- [About this task]
A single number is the answer: the count of lines below that contain "will".

Records from a collection:
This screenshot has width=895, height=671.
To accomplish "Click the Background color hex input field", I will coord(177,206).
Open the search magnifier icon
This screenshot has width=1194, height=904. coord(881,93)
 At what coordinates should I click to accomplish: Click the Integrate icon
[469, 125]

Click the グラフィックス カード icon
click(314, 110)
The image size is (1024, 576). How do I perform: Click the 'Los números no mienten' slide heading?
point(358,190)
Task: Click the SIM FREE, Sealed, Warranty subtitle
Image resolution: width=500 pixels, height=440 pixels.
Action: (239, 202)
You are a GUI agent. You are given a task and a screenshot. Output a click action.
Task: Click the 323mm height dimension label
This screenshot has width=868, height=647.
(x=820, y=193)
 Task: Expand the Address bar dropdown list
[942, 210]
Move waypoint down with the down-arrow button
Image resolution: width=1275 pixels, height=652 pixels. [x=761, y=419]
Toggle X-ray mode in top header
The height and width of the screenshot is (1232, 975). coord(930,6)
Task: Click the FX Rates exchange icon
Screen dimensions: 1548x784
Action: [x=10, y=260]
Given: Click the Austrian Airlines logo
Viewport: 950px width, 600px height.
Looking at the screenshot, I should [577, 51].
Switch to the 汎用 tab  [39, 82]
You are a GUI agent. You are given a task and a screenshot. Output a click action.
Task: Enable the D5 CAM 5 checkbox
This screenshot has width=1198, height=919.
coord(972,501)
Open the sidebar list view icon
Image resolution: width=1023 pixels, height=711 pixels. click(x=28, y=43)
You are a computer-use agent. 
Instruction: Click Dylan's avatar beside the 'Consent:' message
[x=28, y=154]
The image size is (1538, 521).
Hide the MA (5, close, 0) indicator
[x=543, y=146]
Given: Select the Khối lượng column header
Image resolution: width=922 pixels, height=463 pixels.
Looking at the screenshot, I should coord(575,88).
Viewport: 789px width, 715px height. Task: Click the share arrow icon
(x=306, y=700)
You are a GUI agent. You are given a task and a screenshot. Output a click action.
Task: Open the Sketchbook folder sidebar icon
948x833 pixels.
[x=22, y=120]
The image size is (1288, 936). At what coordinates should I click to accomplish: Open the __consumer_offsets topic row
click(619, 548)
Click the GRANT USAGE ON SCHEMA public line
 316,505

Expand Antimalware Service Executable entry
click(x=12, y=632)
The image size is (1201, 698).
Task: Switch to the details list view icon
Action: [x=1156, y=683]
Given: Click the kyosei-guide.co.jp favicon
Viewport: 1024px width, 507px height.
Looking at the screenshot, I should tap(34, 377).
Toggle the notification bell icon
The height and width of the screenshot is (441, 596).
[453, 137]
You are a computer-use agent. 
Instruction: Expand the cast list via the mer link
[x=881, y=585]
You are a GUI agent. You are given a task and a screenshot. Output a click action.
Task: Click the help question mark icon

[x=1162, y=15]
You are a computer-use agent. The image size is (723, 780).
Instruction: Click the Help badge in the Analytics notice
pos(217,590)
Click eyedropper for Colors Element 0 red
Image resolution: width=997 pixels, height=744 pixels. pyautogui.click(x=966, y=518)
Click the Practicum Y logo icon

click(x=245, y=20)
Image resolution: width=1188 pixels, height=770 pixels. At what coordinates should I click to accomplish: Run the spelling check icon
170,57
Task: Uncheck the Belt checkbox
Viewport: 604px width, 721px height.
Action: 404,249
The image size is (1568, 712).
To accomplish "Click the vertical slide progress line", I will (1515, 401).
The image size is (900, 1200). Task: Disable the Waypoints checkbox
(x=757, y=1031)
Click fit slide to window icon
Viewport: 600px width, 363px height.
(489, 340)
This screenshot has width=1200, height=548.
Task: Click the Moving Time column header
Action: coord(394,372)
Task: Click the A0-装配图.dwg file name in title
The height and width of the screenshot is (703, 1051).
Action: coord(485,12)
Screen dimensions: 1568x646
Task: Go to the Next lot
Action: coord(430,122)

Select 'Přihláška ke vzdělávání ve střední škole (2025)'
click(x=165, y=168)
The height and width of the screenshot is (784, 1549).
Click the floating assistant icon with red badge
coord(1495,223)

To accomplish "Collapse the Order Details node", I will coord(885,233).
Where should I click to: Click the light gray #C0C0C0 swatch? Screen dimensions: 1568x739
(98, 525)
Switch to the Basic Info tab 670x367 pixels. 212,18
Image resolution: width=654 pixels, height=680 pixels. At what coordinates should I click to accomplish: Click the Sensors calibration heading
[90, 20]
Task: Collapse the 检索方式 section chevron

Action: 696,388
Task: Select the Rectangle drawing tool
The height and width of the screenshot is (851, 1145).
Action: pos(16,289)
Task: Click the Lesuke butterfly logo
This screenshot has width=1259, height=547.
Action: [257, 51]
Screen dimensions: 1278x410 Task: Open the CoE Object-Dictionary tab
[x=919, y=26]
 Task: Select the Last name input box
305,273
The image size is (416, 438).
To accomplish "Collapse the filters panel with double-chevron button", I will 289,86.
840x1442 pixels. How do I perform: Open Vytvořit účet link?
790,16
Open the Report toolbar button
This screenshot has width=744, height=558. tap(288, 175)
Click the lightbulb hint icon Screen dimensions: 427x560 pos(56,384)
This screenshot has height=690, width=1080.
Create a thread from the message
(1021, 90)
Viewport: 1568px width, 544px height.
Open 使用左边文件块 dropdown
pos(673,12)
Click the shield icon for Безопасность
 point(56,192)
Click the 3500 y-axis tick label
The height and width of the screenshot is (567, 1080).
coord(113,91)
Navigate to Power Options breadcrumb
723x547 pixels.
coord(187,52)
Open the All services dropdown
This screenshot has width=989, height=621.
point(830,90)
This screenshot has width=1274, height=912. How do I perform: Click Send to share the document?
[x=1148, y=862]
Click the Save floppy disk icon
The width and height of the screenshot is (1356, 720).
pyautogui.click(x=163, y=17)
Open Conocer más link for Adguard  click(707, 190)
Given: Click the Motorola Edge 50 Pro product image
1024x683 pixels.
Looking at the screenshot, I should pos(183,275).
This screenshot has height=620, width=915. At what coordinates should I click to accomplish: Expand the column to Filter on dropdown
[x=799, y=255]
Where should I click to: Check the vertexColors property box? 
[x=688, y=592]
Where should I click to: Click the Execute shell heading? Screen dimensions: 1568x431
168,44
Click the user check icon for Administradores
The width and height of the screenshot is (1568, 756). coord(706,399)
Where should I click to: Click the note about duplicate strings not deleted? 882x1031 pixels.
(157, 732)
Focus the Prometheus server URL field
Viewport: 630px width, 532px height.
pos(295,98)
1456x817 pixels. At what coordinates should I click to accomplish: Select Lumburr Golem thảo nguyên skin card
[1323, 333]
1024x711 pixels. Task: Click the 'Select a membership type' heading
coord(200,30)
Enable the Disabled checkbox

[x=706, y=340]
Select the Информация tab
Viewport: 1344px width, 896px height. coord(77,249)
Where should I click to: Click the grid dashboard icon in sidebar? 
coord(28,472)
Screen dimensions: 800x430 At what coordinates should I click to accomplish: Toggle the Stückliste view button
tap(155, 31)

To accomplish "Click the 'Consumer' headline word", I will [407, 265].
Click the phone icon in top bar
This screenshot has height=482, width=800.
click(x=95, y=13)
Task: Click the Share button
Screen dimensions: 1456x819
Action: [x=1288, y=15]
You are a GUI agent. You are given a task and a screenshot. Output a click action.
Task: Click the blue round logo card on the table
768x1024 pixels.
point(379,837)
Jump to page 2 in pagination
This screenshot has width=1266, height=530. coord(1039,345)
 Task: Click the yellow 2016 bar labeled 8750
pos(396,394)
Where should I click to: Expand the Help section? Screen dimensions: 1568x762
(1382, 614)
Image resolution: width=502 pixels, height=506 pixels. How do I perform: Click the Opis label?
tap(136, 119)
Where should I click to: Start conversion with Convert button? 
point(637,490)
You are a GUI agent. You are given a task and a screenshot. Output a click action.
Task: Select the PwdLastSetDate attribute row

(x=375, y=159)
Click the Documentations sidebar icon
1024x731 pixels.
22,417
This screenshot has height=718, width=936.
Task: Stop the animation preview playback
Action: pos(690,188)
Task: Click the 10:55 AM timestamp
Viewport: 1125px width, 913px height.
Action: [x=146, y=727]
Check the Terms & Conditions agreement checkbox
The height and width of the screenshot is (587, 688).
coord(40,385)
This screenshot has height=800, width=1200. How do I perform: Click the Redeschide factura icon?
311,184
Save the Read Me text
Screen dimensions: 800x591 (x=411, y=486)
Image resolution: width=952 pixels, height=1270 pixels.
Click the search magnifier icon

- [Finished task]
5